- 节选原文
建议搭配angr源码和angr symbion论文阅读。
angr symbion是一项很神奇的技术,可以帮助实现跳过符号分析前复杂的环境初始化工作,通过一个调试接口,比如gdbserver,可以实现具体环境和符号环境的交错执行。具体的使用方法可以参考官方文档。但是因为这个技术非常有意思,可能对IOT,嵌入式领域的自动化漏洞分析带来极大的帮助,因此我决定深挖该技术的实现细节。
先看一个官方demo:
# Instantiating the ConcreteTarget
avatar_gdb = AvatarGDBConcreteTarget(avatar2.archs.x86.X86_64,
GDB_SERVER_IP, GDB_SERVER_PORT)
# Creating the Project
p = angr.Project(binary_x64, concrete_target=avatar_gdb,
use_sim_procedures=True)
# Getting an entry_state
entry_state = p.factory.entry_state()
# Forget about these options as for now, will explain later.
entry_state.options.add(angr.options.SYMBION_SYNC_CLE)
entry_state.options.add(angr.options.SYMBION_KEEP_STUBS_ON_SYNC)
# Use Symbion!
simgr.use_technique(angr.exploration_techniques.Symbion(find=[0x85b853])
可以看出使用该技术的第一项就是初始化ConcreteTarget,在该初始化过程中使用到了一个库Avatar,根据官方介绍,这是一个针对嵌入式设备固件的动态分析框架。显然,symboin技术用它作为自己和concrete state交互的接口,因此,我们先了解一下avatar.
avatar2作为一个编排框架,其实可以支持同时连接多个IOT设备和模拟环境,从架构上来看,avatar2由以下部分组成:
1. targets
2. Protocols
3. endpoints (like an emulator or a physical device)
可以看出avatar2控制一系列target和endpoints进行交互,因此target是avatar2里面的重要组成部分,其包含以下几种类型:
• GDBTarget
• QemuTarget
• JLinkTarget
• OpenOCDTarget
• PandaTarget
以GDBTarget为例,通过它可以实现与gdbserver的交互,进而实现对远程执行环境的控制,不过对于执行的控制avatar2甚至可以实现两个状态的交换
from avatar2 import *
sample = 'firmware.bin'
openocd_conf = 'nucleo-l152re.cfg'
# Create avatar instance with custom output directory
avatar = Avatar(output_directory='/tmp/myavatar')
# Add first target
qemu = avatar.add_target(QemuTarget,
gdb_executable="arm-none-eabi-gdb",
firmware=sample, cpu_model="cortex-m3",
executable="targets/qemu/arm-softmmu/qemu-system-")
# Add the second target
nucleo = avatar.add_target(OpenOCDTarget,
gdb_executable="arm-none-eabi-gdb",
openocd_script=openocd_conf)
# Set up custom gdb ports to avoid collisions
qemu.gdb_port = 1234
nucleo.gdb_port = 1235
# Specify first memory range
rom = avatar.add_memory_range(0x08000000, 0x1000000, name='rom',
file=sample)
# Specify second memory range
ram = avatar.add_memory_range(0x20000000, 0x14000, name='ram')
# Initialize Targets
avatar.init_targets()
# Execute on the nucleo up to a specific address
nucleo.set_breakpoint(0x800B570)
nucleo.cont()
nucleo.wait()
# Transfer the state over to qemu
avatar.transfer_state(nucleo, qemu, sync_regs=True, synced_ranges=[ram])
# Continue execution on qemu
qemu.cont()

- 练习
把上面介绍 angr symbion 的节选中从"# Add the second"开始、到"avatar.add_memory_range(0x20000000, 0x14000, name='ram')"结束的这一段一字不差地抄写下来。

- 已知信息
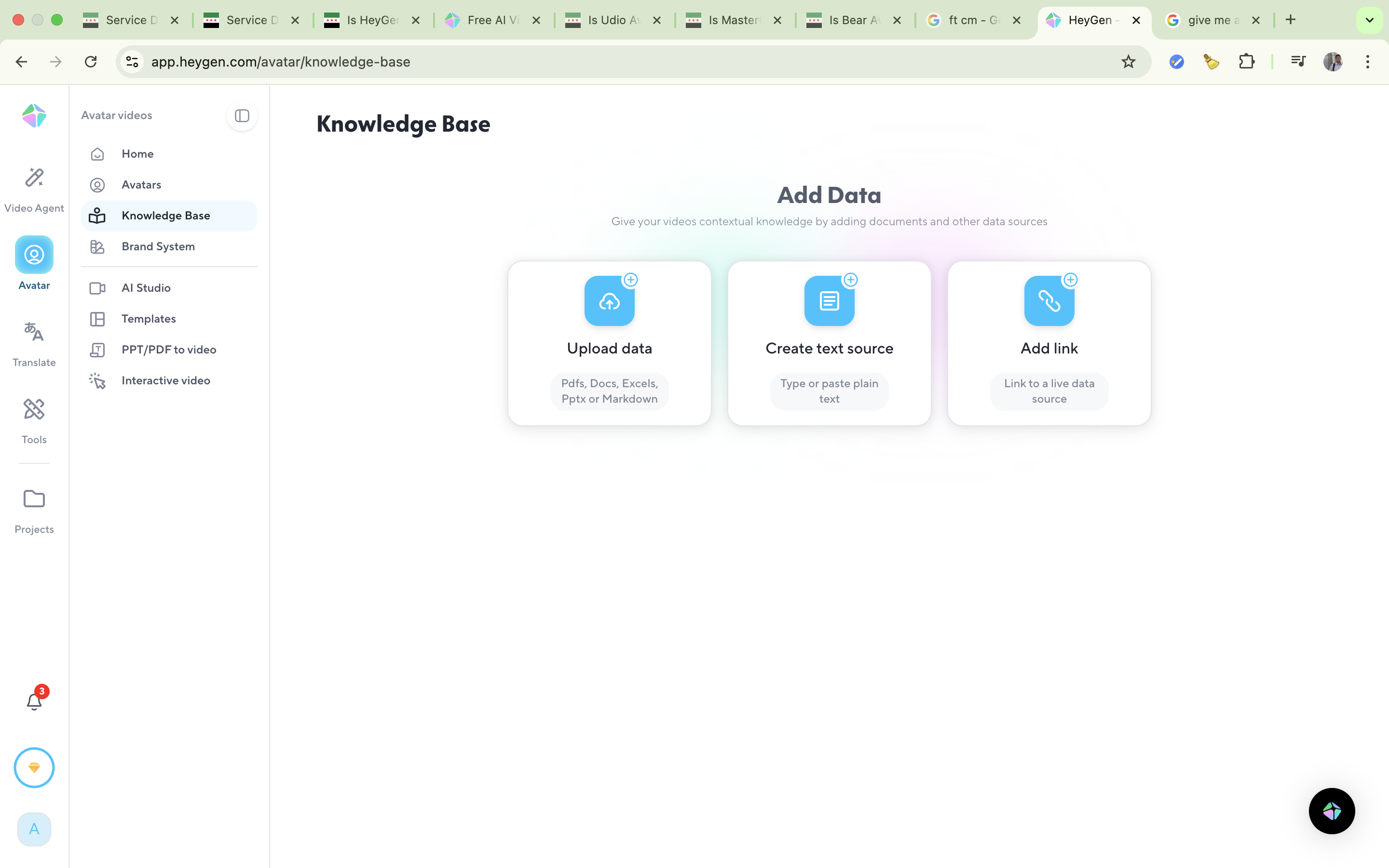Viewport: 1389px width, 868px height.
Task: Open the Video Agent tool
Action: coord(34,190)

- 练习答案
# Add the second target
nucleo = avatar.add_target(OpenOCDTarget,
gdb_executable="arm-none-eabi-gdb",
openocd_script=openocd_conf)
# Set up custom gdb ports to avoid collisions
qemu.gdb_port = 1234
nucleo.gdb_port = 1235
# Specify first memory range
rom = avatar.add_memory_range(0x08000000, 0x1000000, name='rom',
file=sample)
# Specify second memory range
ram = avatar.add_memory_range(0x20000000, 0x14000, name='ram')